— WRITTEN PROBLEM A —
In the excerpt about building a fort, how big did the narrator plan to make the underground fort?

— TEXT EXCERPT —
☆ ☆ ☆
When I was ten years old, my parents both worked so in the summer I would be home during the day with my older high school and college aged siblings coming and going throughout the day.  I was never alone for more than a few hours at a time but was often left for shorter periods.  My parents were notorious to do listers.  My friends were scared to come over because they would be put to work.  I learned young to work fast though.  I would knock out the items on my list as fast as I could to free up time each day to play as I chose.  One day my mom left a shorter list than usual, and I was free and clear early in the day.  I went outside to ride my bike and ran into my buddy Johnny from a few houses down.  We first sought out some of our other friends to play basketball or kick the can, a favorite game in our neighborhood.  Nobody else was free to play so we were soon…..bored.  After the usual ‘I don’t know, what do you want to do’ game, the idea finally came to me.  ‘Let’s build a fort!’  Johnny quickly replied, ‘we have a fort.’  True, we did, but I was talking about a whole other level of fort building.  I presented my plan to dig and entire under ground fort.  My concept was simple, but admittedly ambitious.  We would dig six feet wide, six feet across, six feet down.  Then we would construct a roof of wood and bam, we would be living in the earth.  We had time, it didn’t need to be done all in one day, but this day offered us a great chance to get a good start.  We peddled for my garage as fast as we could and dug out every sort of shovel that could be found.

We chose the very back of our yard for our dwelling, in a sort of unused area next to our compost pile but out of the lawn which I knew was off limits.  We went to work.  For a couple of ten-year-old kids we made strong progress.  We were over a foot down across our measured length and width in no time, this was going to be AWESOME.  I remember my brother coming home from football practice or something and shouting out to us from the back deck, inquiring as to what the hell we were doing.  ‘Just building a fort!’  He shrugged his shoulders and disappeared back into the house.  We kept working, our minds whizzing as we talked about our future adventures that would be launched from our underground lair.  Then Johnny’s shovel hit something firm.  He struck it again and asked me what I thought it was.  ‘Just a big root’, we had already cut through plenty of them.  I told him to jump on the shovel with both feet, he did, and the shovel cut through.  As he pried our root up out of the dirt with his shovel both of us quickly realized this did not look like most roots.  It was not a root at all, but a thick cable of some sort. 

I walked down the stairs like a sentenced man.  Who knew what awaited us now?
☆ ☆ ☆
— DATA FOR THIS TASK —
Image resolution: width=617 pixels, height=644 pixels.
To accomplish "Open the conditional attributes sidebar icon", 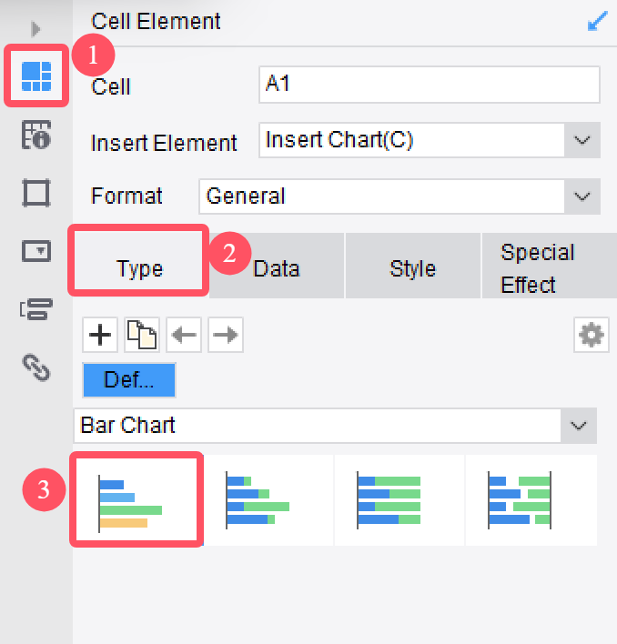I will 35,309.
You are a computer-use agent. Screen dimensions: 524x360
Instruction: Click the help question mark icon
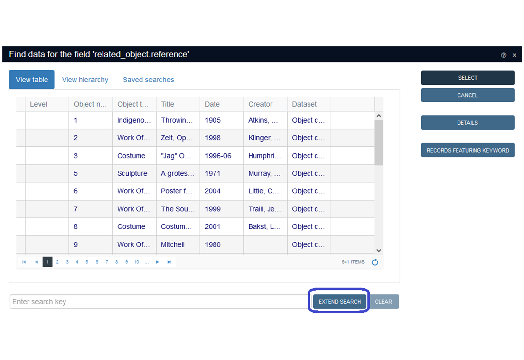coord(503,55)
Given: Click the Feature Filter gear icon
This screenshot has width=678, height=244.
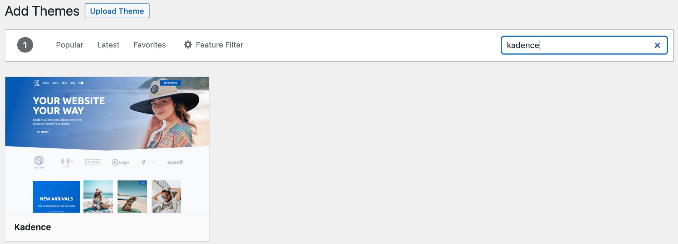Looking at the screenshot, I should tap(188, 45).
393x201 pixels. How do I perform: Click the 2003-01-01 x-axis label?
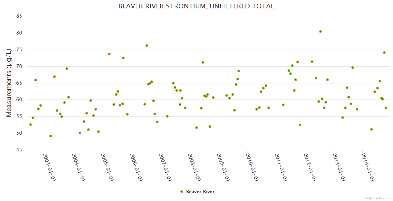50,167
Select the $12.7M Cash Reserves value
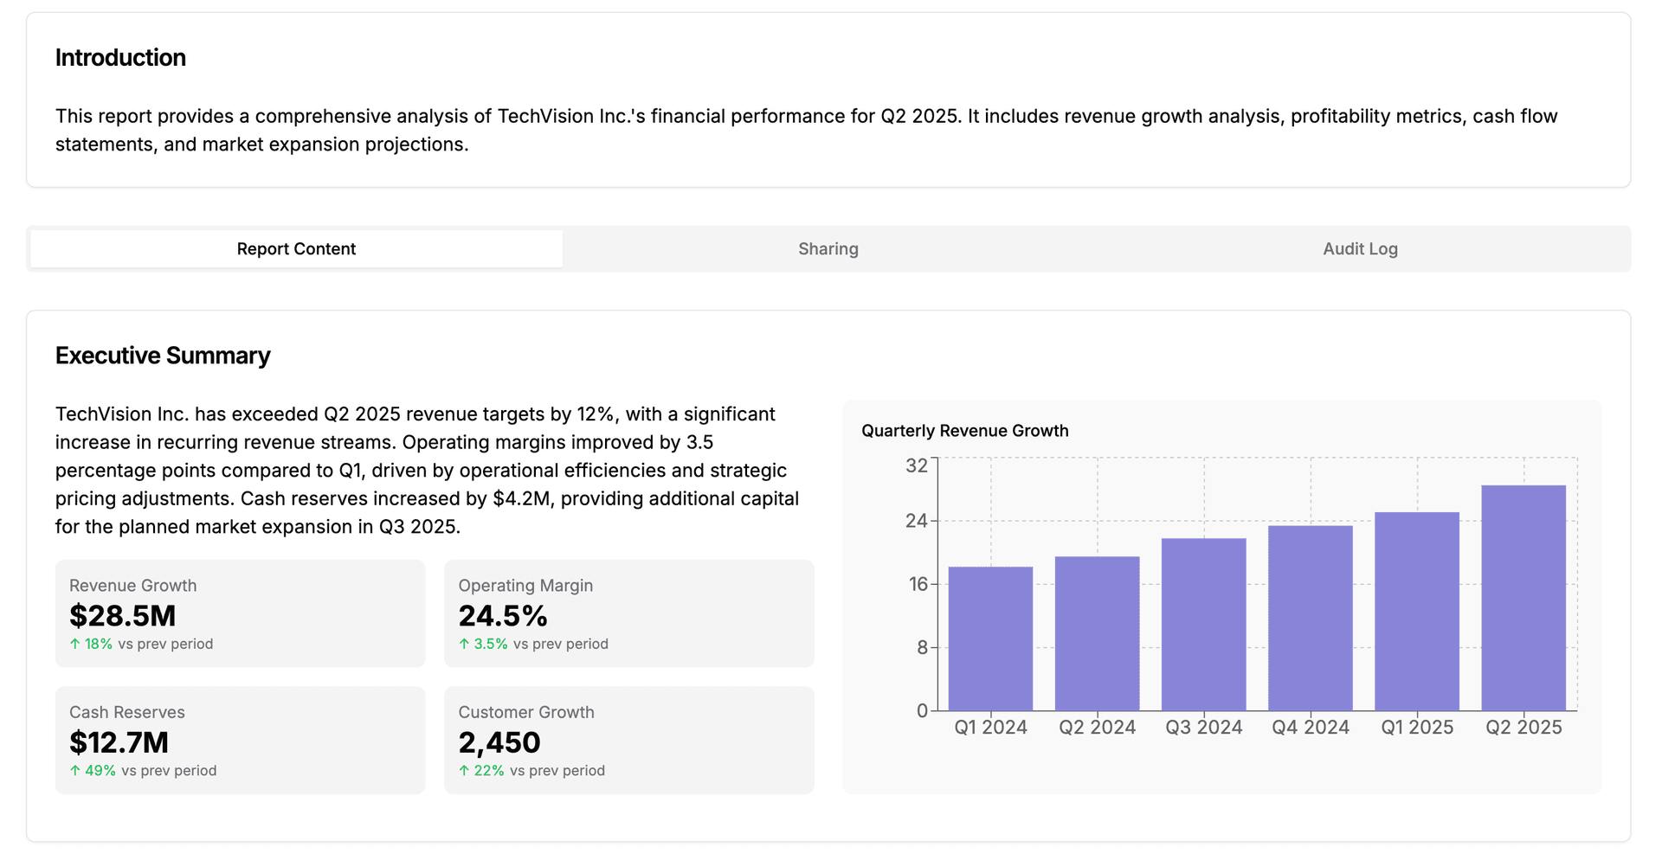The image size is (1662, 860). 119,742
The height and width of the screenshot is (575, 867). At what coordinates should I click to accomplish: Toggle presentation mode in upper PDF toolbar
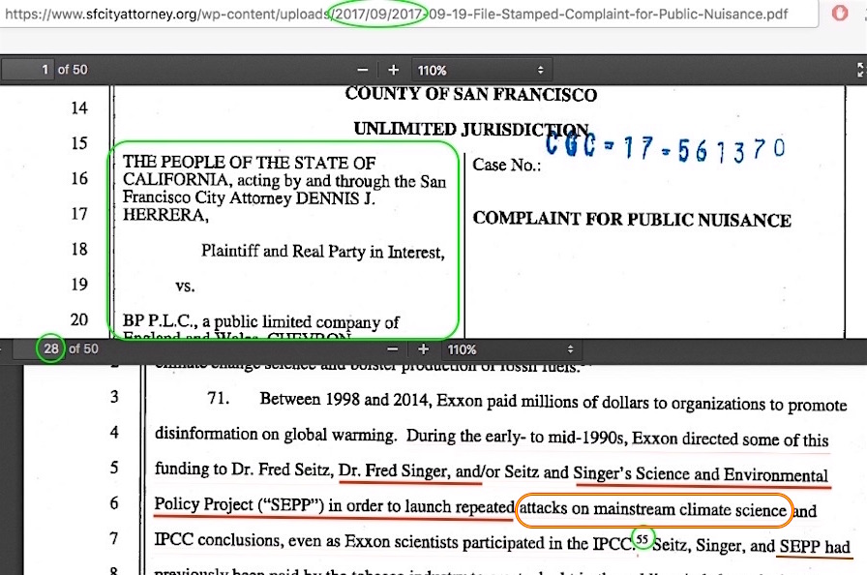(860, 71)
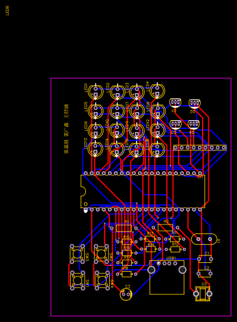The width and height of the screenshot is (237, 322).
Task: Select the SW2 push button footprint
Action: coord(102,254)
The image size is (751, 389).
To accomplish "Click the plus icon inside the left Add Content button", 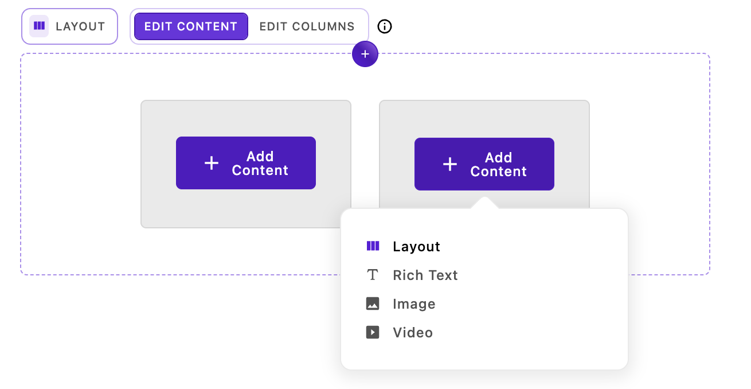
☆ ☆ ☆
— WRITTEN PROBLEM B —
Arrange the rows as a JSON list of strings, one string per line, starting at the line that has "The height and" and ending with the last line of the rows. Leave out blank lines and the pictures.

— TASK OUTPUT A —
Six feet wide, six feet across, and six feet down.

— TASK OUTPUT B —
[
  "The height and width of the screenshot is (575, 867). At what coordinates should I click to accomplish: Toggle presentation mode in upper PDF toolbar",
  "(860, 71)",
  "The width and height of the screenshot is (237, 322).",
  "Task: Select the SW2 push button footprint",
  "Action: coord(102,254)",
  "The image size is (751, 389).",
  "To accomplish \"Click the plus icon inside the left Add Content button\", "
]